Through the last line of the entries, please copy every line exactly, starting with the one that contains "Click inductor symbol B4001".

• _RECORDS_
*** Begin section ***
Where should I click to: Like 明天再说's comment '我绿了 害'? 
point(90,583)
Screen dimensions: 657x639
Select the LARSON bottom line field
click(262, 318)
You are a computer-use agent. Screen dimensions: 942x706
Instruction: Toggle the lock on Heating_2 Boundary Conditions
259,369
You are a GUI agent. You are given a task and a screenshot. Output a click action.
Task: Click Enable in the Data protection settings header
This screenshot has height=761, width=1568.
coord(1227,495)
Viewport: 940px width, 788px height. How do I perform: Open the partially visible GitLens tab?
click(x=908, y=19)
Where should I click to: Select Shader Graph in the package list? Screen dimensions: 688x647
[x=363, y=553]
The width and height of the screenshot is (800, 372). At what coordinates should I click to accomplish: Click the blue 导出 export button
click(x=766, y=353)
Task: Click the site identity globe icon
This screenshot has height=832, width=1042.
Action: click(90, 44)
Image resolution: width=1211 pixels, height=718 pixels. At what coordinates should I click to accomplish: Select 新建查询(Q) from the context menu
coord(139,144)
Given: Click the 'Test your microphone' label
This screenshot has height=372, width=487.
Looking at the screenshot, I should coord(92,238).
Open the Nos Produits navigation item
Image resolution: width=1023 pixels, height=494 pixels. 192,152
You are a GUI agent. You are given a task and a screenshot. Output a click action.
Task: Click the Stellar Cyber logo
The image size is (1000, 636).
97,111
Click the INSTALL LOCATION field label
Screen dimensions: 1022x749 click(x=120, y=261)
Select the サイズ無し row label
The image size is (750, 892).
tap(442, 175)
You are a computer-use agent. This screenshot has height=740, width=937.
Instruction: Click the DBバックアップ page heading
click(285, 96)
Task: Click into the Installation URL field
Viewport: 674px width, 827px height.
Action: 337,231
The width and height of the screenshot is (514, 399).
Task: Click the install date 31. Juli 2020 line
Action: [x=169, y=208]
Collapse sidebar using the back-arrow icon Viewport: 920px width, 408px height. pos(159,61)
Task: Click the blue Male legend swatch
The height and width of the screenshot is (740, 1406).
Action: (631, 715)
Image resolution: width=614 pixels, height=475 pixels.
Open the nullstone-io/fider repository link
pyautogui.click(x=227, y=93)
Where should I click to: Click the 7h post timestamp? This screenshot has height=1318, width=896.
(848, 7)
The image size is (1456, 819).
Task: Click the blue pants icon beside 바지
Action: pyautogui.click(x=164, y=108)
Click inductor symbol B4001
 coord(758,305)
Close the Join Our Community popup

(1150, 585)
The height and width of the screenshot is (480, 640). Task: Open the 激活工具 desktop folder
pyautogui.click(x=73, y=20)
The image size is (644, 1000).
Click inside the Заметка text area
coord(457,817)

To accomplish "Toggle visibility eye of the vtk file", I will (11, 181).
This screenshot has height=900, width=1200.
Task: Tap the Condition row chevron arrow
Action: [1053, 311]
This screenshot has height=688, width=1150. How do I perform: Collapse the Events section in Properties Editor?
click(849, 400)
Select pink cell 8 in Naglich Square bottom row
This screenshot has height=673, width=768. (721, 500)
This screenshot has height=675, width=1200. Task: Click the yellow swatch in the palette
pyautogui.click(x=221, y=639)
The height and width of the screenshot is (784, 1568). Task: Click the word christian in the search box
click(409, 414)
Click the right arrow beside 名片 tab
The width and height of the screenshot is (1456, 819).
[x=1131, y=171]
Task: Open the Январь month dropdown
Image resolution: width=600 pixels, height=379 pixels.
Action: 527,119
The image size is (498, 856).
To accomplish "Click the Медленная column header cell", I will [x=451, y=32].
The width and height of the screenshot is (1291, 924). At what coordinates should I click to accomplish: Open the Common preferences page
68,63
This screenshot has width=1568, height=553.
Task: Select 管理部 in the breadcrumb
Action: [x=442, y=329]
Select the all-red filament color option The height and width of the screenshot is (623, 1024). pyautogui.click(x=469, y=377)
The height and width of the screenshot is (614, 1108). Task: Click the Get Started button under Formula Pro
*** End section ***
• _TASK ANSWER_
Click inductor symbol B4001
 coord(758,305)
Close the Join Our Community popup

(1150, 585)
The height and width of the screenshot is (480, 640). Task: Open the 激活工具 desktop folder
pyautogui.click(x=73, y=20)
The image size is (644, 1000).
Click inside the Заметка text area
coord(457,817)

To accomplish "Toggle visibility eye of the vtk file", I will (11, 181).
This screenshot has height=900, width=1200.
Task: Tap the Condition row chevron arrow
Action: [1053, 311]
This screenshot has height=688, width=1150. How do I perform: Collapse the Events section in Properties Editor?
click(849, 400)
Select pink cell 8 in Naglich Square bottom row
This screenshot has height=673, width=768. (721, 500)
This screenshot has height=675, width=1200. Task: Click the yellow swatch in the palette
pyautogui.click(x=221, y=639)
The height and width of the screenshot is (784, 1568). Task: Click the word christian in the search box
click(409, 414)
Click the right arrow beside 名片 tab
The width and height of the screenshot is (1456, 819).
[x=1131, y=171]
Task: Open the Январь month dropdown
Image resolution: width=600 pixels, height=379 pixels.
Action: 527,119
The image size is (498, 856).
To accomplish "Click the Медленная column header cell", I will [x=451, y=32].
The width and height of the screenshot is (1291, 924). At what coordinates should I click to accomplish: Open the Common preferences page
68,63
This screenshot has width=1568, height=553.
Task: Select 管理部 in the breadcrumb
Action: [x=442, y=329]
Select the all-red filament color option The height and width of the screenshot is (623, 1024). pyautogui.click(x=469, y=377)
The height and width of the screenshot is (614, 1108). Task: Click the Get Started button under Formula Pro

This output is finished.